Source material Block Start

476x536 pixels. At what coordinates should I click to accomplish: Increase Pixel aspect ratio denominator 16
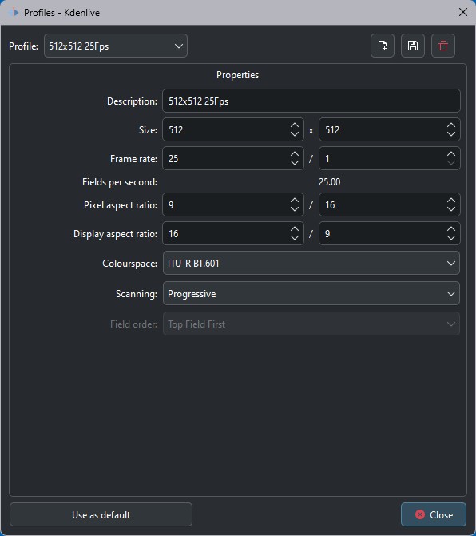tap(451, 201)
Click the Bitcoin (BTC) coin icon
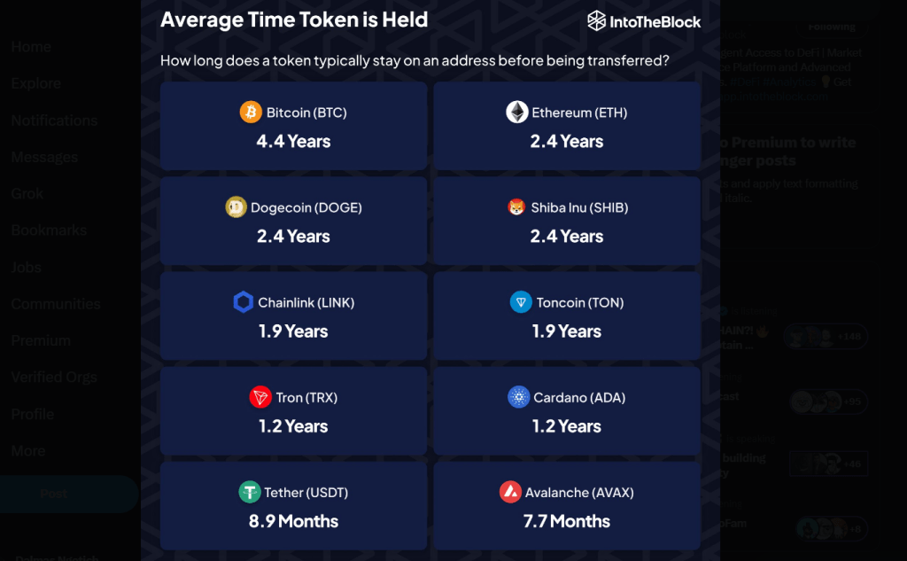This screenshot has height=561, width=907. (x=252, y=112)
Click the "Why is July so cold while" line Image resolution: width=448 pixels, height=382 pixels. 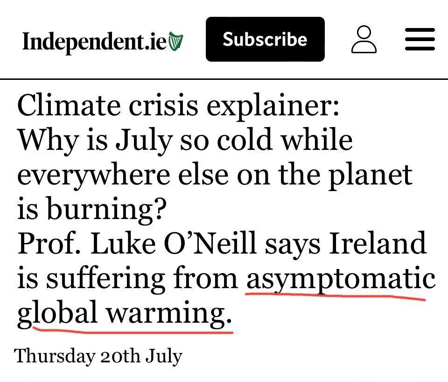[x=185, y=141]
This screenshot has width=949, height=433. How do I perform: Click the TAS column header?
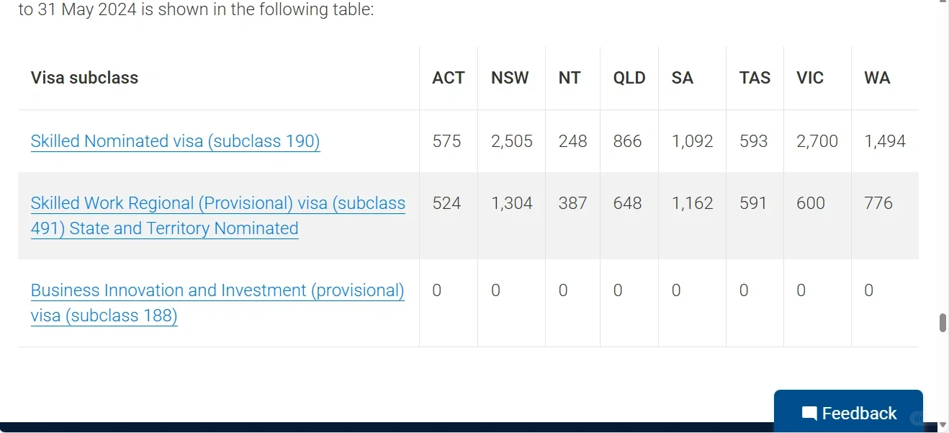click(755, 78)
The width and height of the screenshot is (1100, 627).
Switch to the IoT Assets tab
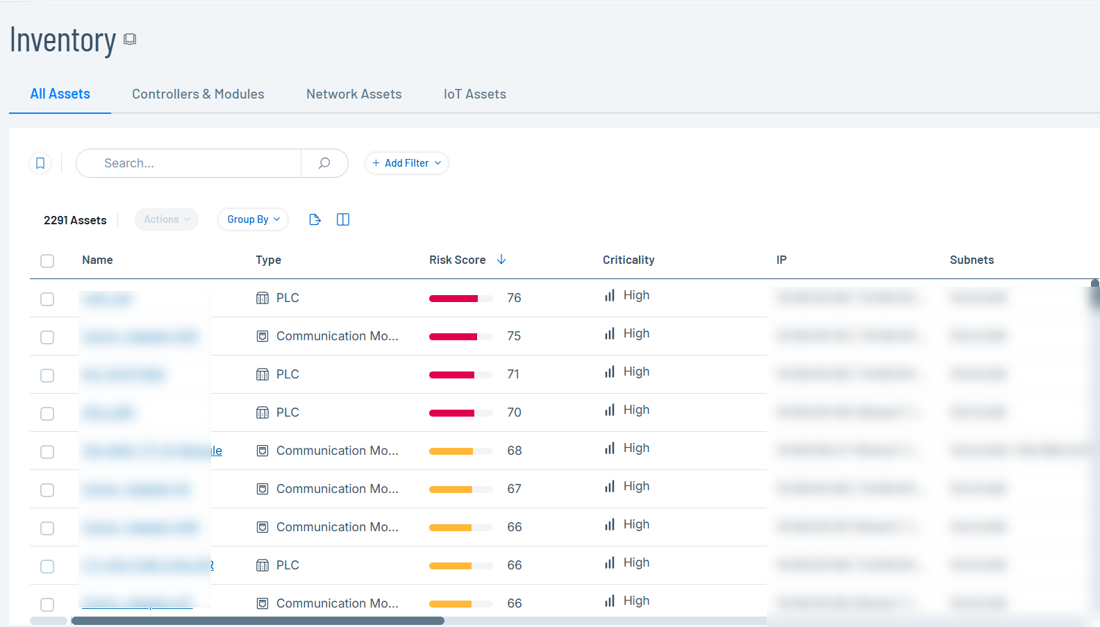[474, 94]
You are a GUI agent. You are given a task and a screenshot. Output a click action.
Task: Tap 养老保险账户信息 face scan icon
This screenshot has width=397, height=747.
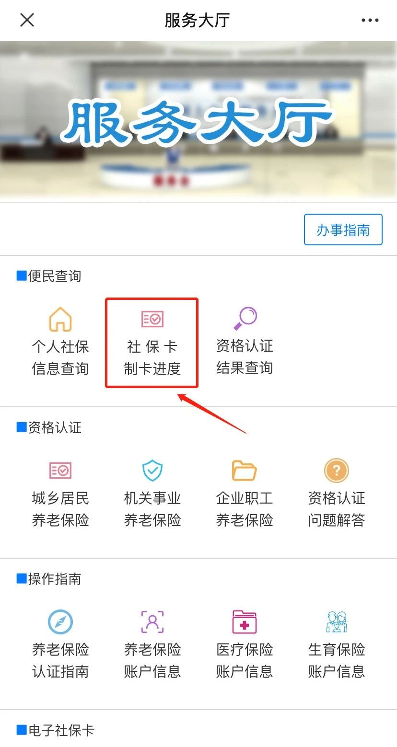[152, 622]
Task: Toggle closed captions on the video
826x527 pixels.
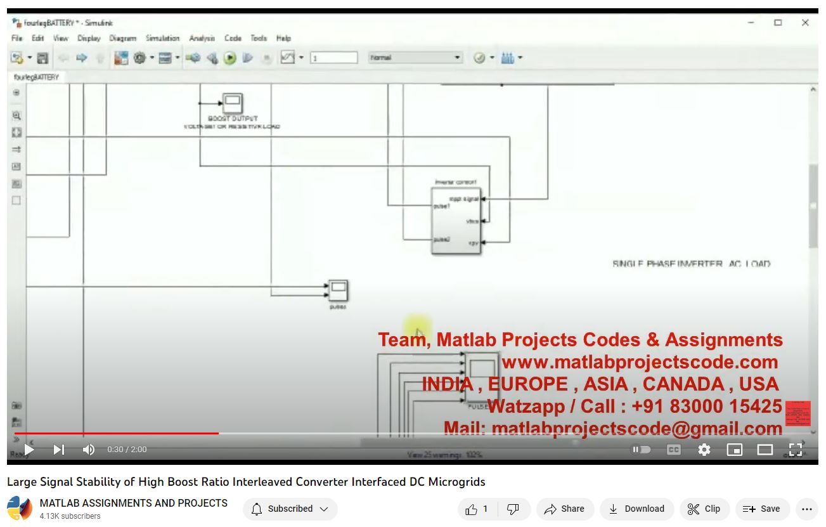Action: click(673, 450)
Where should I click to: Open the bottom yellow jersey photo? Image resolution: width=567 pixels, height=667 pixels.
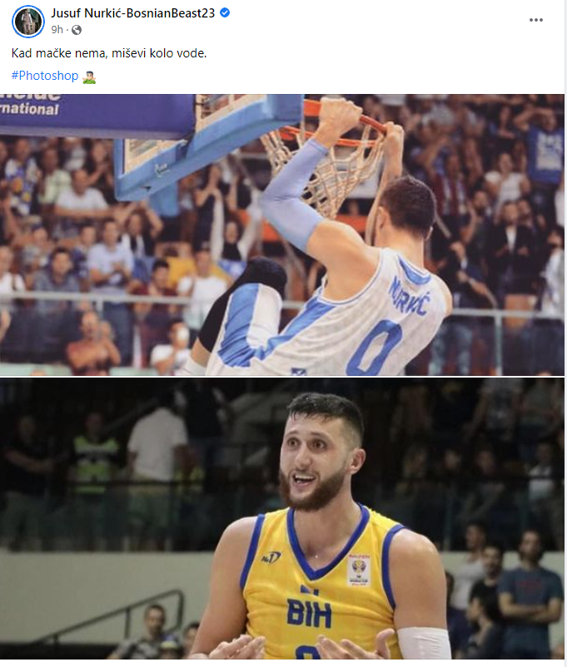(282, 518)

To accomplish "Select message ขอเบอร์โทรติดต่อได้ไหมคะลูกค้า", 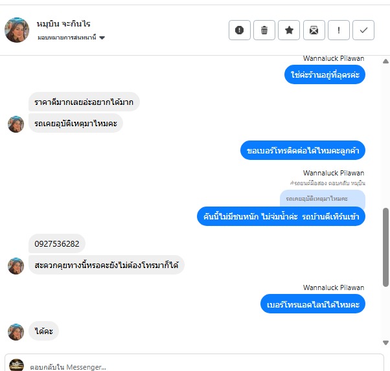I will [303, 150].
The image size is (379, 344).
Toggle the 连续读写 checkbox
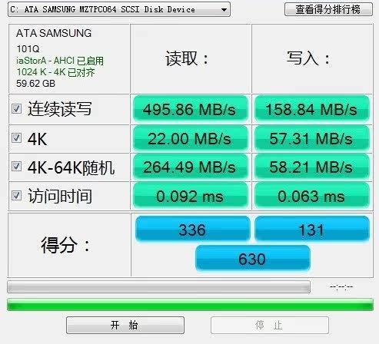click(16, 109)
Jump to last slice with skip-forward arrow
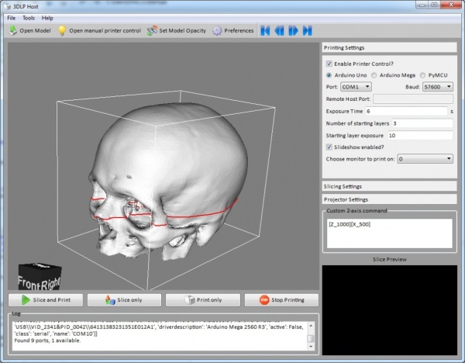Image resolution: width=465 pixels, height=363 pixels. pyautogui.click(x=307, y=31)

Source material Block End

> **Brief**
In the records above, find the line containing "The image size is (379, 344).", then please restate it and each line after it word for word, pictures excluded.

> **Your solution**
The image size is (379, 344).
Toggle the 连续读写 checkbox
click(16, 109)
Jump to last slice with skip-forward arrow
Image resolution: width=465 pixels, height=363 pixels. pyautogui.click(x=307, y=31)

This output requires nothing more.